DBCC TRACEON (1204, -1) ;

To ensure that the trace flags are always set, it is possible to make them part of the SQL Server startup in the SQL Server Configuration Manager by following these steps:

  1.  Open the Properties dialog box of the instance of SQL Server.

  2.  Switch to the Startup Parameters tab of the Properties dialog box, as shown in Figure 13-3.

images

Figure 13-3. A SQL Server instance's Properties dialog box showing the Startup Parameters

  3.  Type ;T-1222 in the “Specify a startup parameter” text box, and click Add to add trace flag 1222.

  4.  Click the OK button to close all the dialog boxes.

These trace flag settings will be in effect after you restart your SQL Server instance.

Analyzing the Deadlock

To analyze the cause of a deadlock, let's consider a straightforward little example. First, make sure you've turned on the deadlock trace flag 1222 and created an extended events session that uses the xml_deadlock_report event. In one connection, execute this script (--deadlock1 in the download):

BEGIN  TRAN

UPDATE Purchasing.PurchaseOrderHeader

SET   Freight = Freight * 0.9 -- 10% discount on shipping

WHERE  PurchaseOrderID = 1255 ;

In a second connection, execute this script (--deadlock2 in the download):

UPDATE Purchasing.PurchaseOrderDetail

SET   OrderQty = 4

WHERE  ProductID = 448

    AND PurchaseOrderID = 1255 ;

Each of these scripts opens a transaction and manipulates data, but neither commits or rolls back the transaction. Switch back to the first transaction and run this query:

BEGIN  TRANSACTION

UPDATE Purchasing.PurchaseOrderDetail

SET   OrderQty = 2

WHERE  ProductID = 448

    AND PurchaseOrderID = 1255 ;

Unfortunately, after possibly a few seconds, the first connection faces a deadlock:

Msg 1205, Level 13, State 51, Line 1

Transaction (Process ID 52) was deadlocked on lock resources with another process and has been chosen as the deadlock victim. Rerun the transaction.
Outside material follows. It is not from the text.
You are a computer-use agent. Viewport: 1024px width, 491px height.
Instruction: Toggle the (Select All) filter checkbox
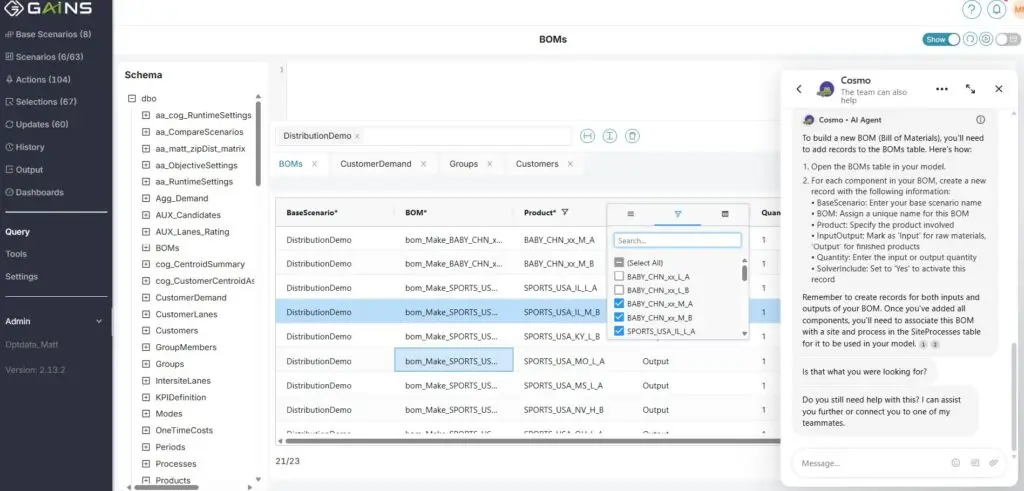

Any idea what's wrong here?

Let's analyze the deadlock by first examining the deadlock graph collected through the trace event. There is a separate tab in the Event explorer window. Opening that will show you the deadlock graph (see Figure 13-4).

images

Figure 13-4. A deadlock graph displayed in the Profiler tool

From the deadlock graph displayed in Figure 13-5, it's fairly clear that two processes were involved: session 51 and session 54. Session 54, the one with the big blue X crossing it out, was chosen as the deadlock victim. Two different keys were in question. The top key was owned by session 51, as demonstrated by the arrow pointing to the session object, named Owner Mode, and marked with an X for exclusive. Session 54 was attempting to request the same key for an update. The other key was owned by session 54 with session 51 requesting an update. You can see the exact HoBt ID, object ID, object name, and index name for the objects in question for the deadlock. For a classic, simple deadlock like this, you have most of the information you need. The last piece would be the queries running from each process. These would need to be captured using a different extended event.

images

Figure 13-5. The XML information that defines the deadlock graph

This visual representation of the deadlock can do the job. However, you may need to drill down into the underlying XML to really understand exactly where deadlocks occurred, what processes caused them, and which objects were involved. If you open that XML up directly, you can find a lot more information available than the simple set displayed for you in the graphical deadlock graph. Take a look at Figure 13-5.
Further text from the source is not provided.